Here is a rendering of the close-up image obtained from Mount Palomar using the 64 points per degree Kaguya south polar DEM, compared to the Goddard/LOLA simulation. At the end of the row the simulation has been redone using first the LOLA 64 points per degree global DEM and the 120 m grid spacing DEM of the south polar region:

Kaguya/LTVT 3D
Goddard/LOLA
LOLA/LTVT 3D
LOLA 120 m
external image LTVT_LCROSS_from_Palomar.jpg?size=64
external image LCROSS_Goddard-LOLA_Slide9_rotated.JPG?size=64
external image LOLA_LDEM_64_LCROSS_area.JPG?size=64
external image LOLA_LDEM_75S_120M_LCROSS_area.JPG?size=64

The shadow detail in the Kaguya/LTVT matches the observations better than the Goddard/LOLA ones (see for example, the limb peak "M5"); although the libration is very slightly off due to LTVT's neglect of the perspective effects produced by viewing the Moon's limb from the Earth's finite distance (this can be corrected by manually adjusting the libration). Note, at the limb, the distant terrain that is black because no sunlight is falling on it. In the event of a stellar occultation, these are places where the star would appear or disappear as the Moon covers or uncovers it. Another version of this simulation, with the LCROSS impact point marked, can be seen here.

The agreement between the LTVT simulations using the Kaguya versus the LOLA data is quite remarkable, especially considering these two data sets were presumably produced completely independently of each other. The LOLA 120 m gridded DEM adds additional detail not seen at 64 points per degree (~500 m grid spacing in latitude).

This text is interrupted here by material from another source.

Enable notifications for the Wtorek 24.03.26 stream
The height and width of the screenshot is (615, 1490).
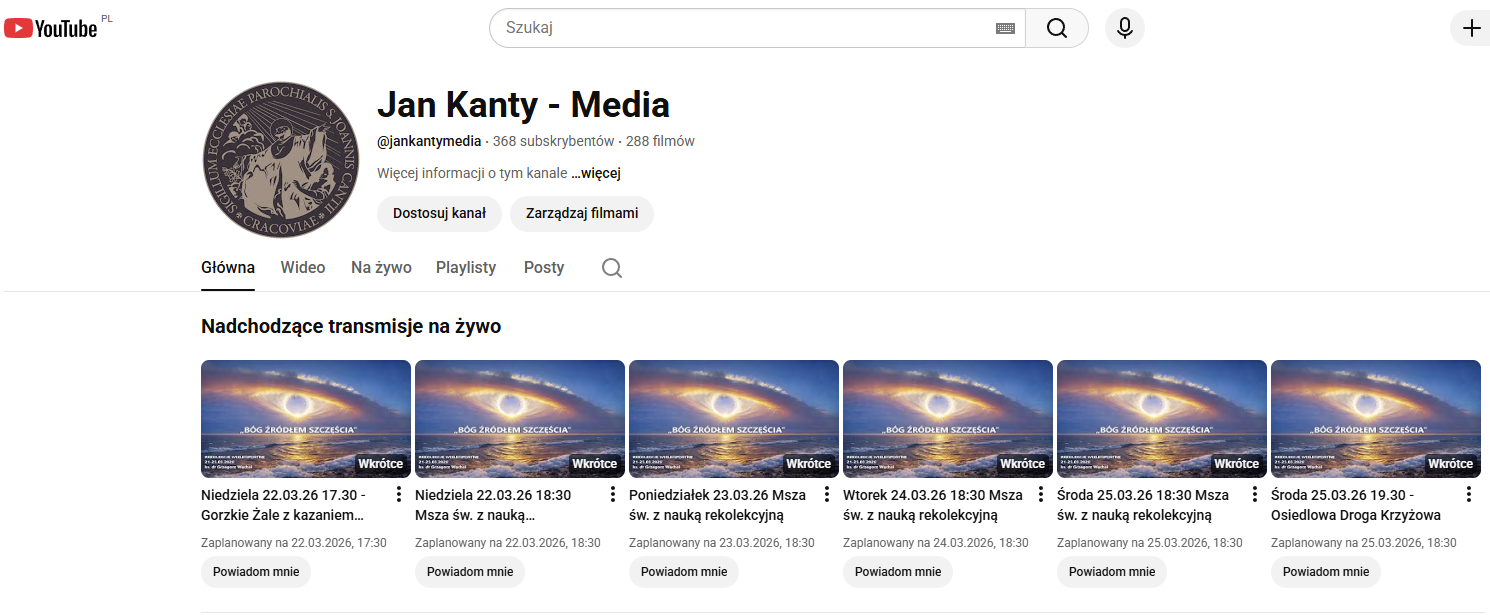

Here are some additional tests of the three-dimensional rendering...

The first is related to an LPOD about the visibility of the farside crater Compton when librations are strong. Below is a view of the northeast limb taken with even stronger libration by British amateur Michael Morris.

Actual
Kaguya
LDEM_64
Perspective
external image LTVT_Compton_MichaelMorris_reference.jpg?size=64
external image LTVT_Compton_MichaelMorris.jpg?size=64
external image LTVT_LOLA_LDEM_64_Compton_MichaelMorris.JPG?size=64
external image LTVT_Compton_MichaelMorris-Full_3D.JPG?size=64
The resemblance is good, although the simulation clearly shows a slightly stronger libration than was observed. The difference is primarily due to the LTVT image being an orthographic projection along lines parallel to the direction to the Moon's center. Because of the Moon's 0.5° apparent size in the sky, the actual view from Earth is off-axis by about 0.25° at the limb and the orthographic view is representing that region at an angle that is too steep by about that amount. Presenting an orthographic view with the libration reduced by 0.25° would give a more realistic result. The wavy band of black shown between the sunlit limb and sky is a "bug" in a development version of LTVT_v0_20. This "color" was intended to be used only for parts of the physical surface of the Moon that are both visible and in darkness. The bug has been corrected, and the release version shows the proper transition, at the limb, from sunlit surface to sky. The Kaguya orthographic simulation is repeated, without the bug, using the preliminary LOLA 64 points per degree global DEM released on 15 Mar 2010. The final frame shows the simulation produced with the 16 points per degree LOLA DEM, including corrections for the perspective effects resulting from the observer's finite distance from the Moon (for example, on expects to see slightly less far over the limb than in an orthographic view).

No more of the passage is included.